**Aim of the exercise**
Retype every line of the listing below word for word, leaving out the pictures.

>> START

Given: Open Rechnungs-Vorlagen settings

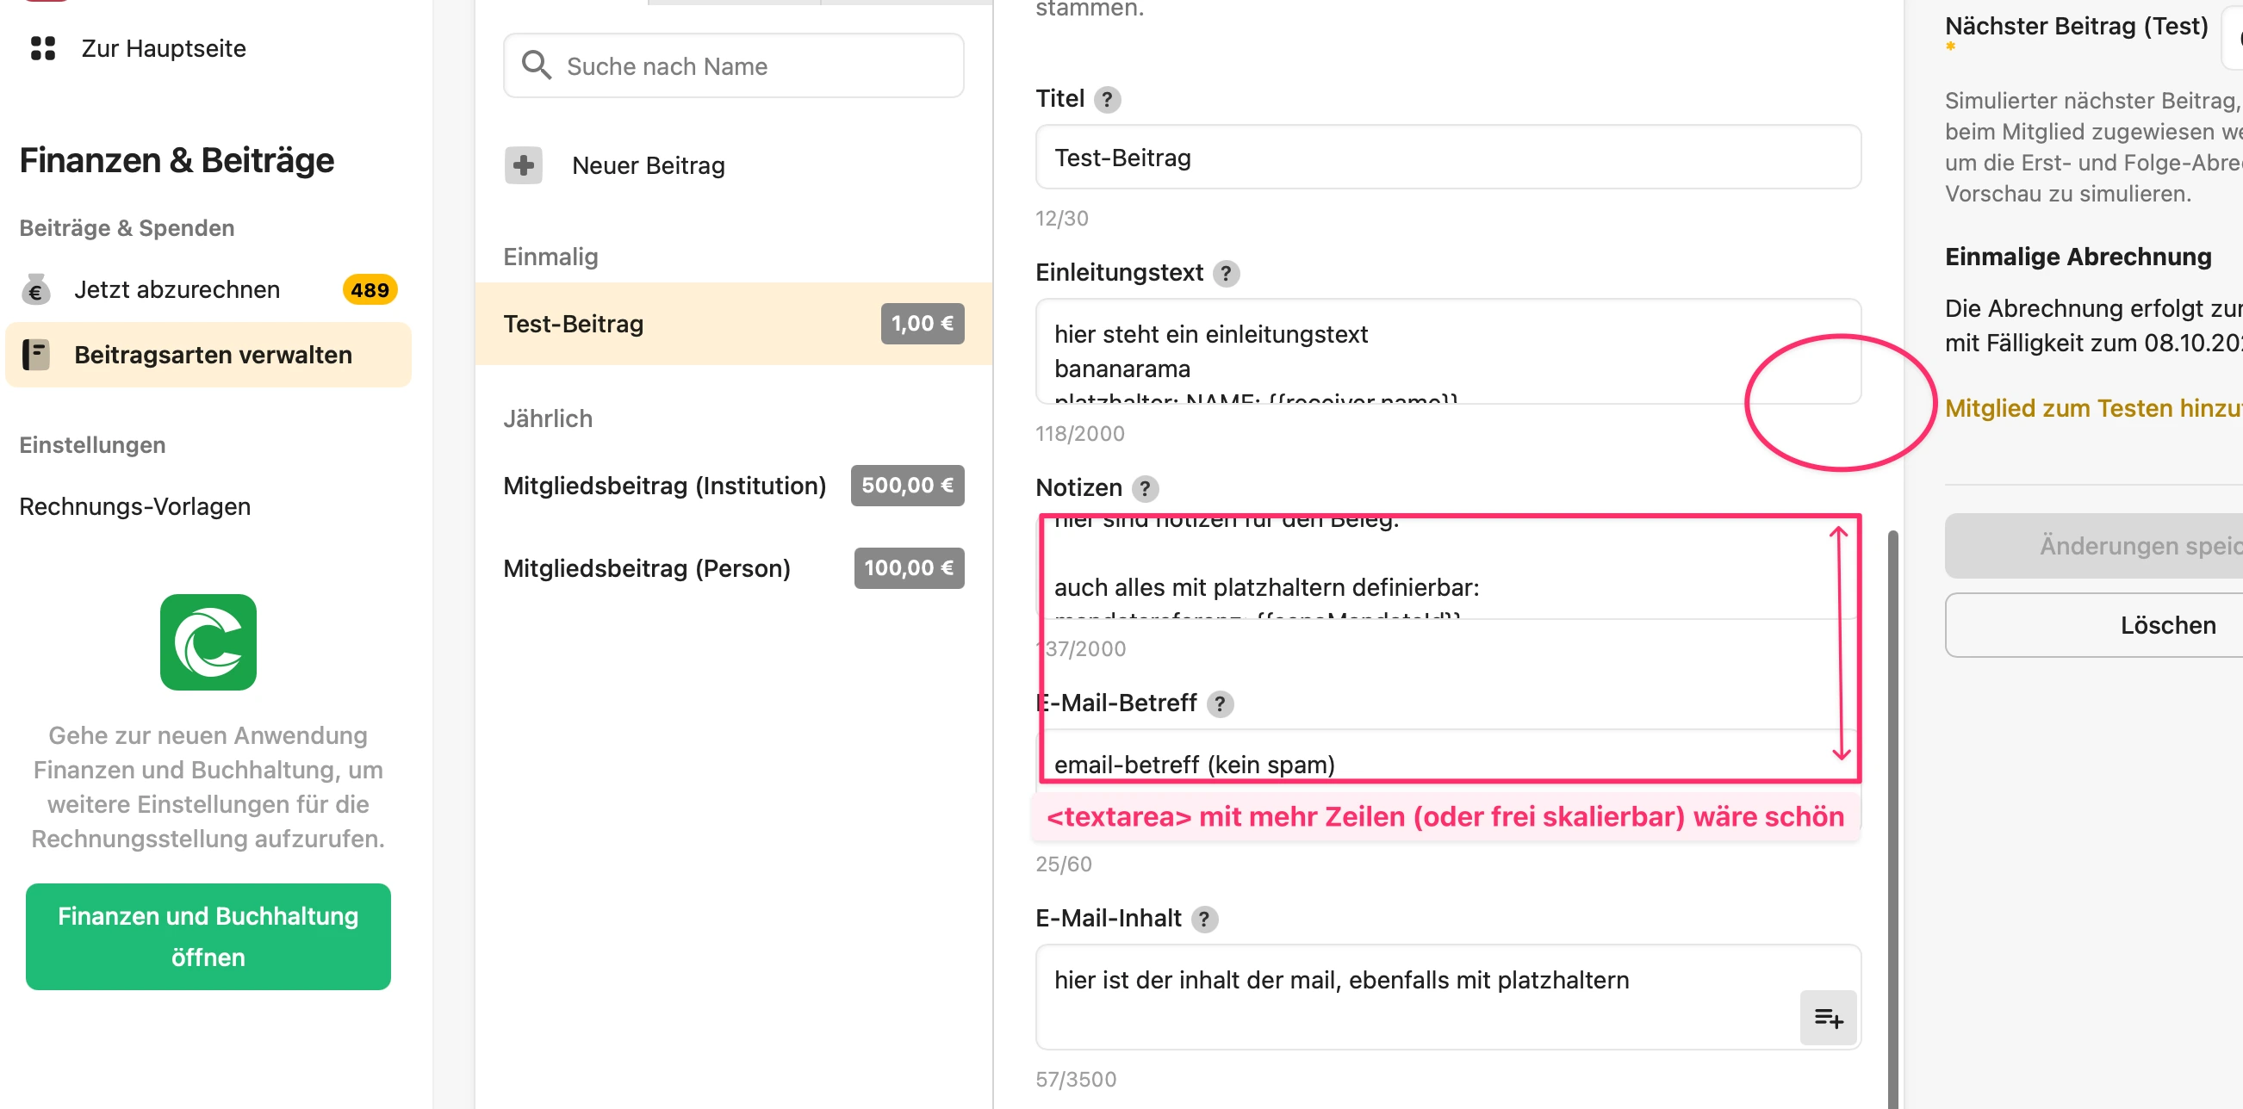Looking at the screenshot, I should [x=135, y=507].
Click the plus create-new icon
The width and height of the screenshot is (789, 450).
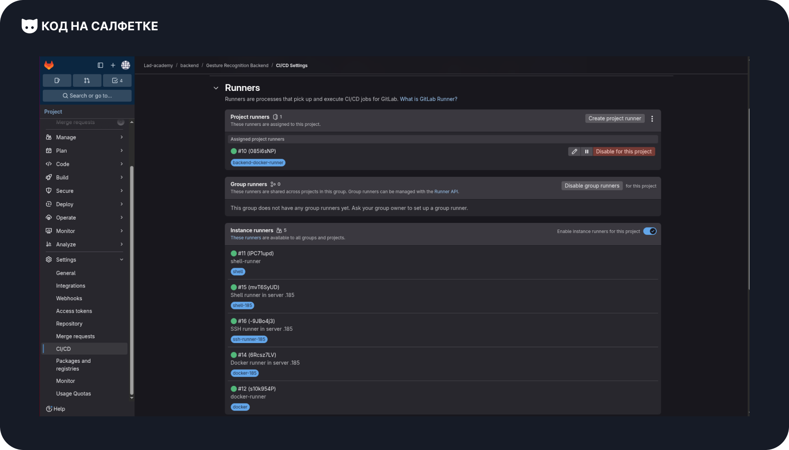coord(113,65)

>> END

**Exercise answer**
Given: Open Rechnungs-Vorlagen settings

Looking at the screenshot, I should [x=135, y=507].
Click the plus create-new icon
The width and height of the screenshot is (789, 450).
coord(113,65)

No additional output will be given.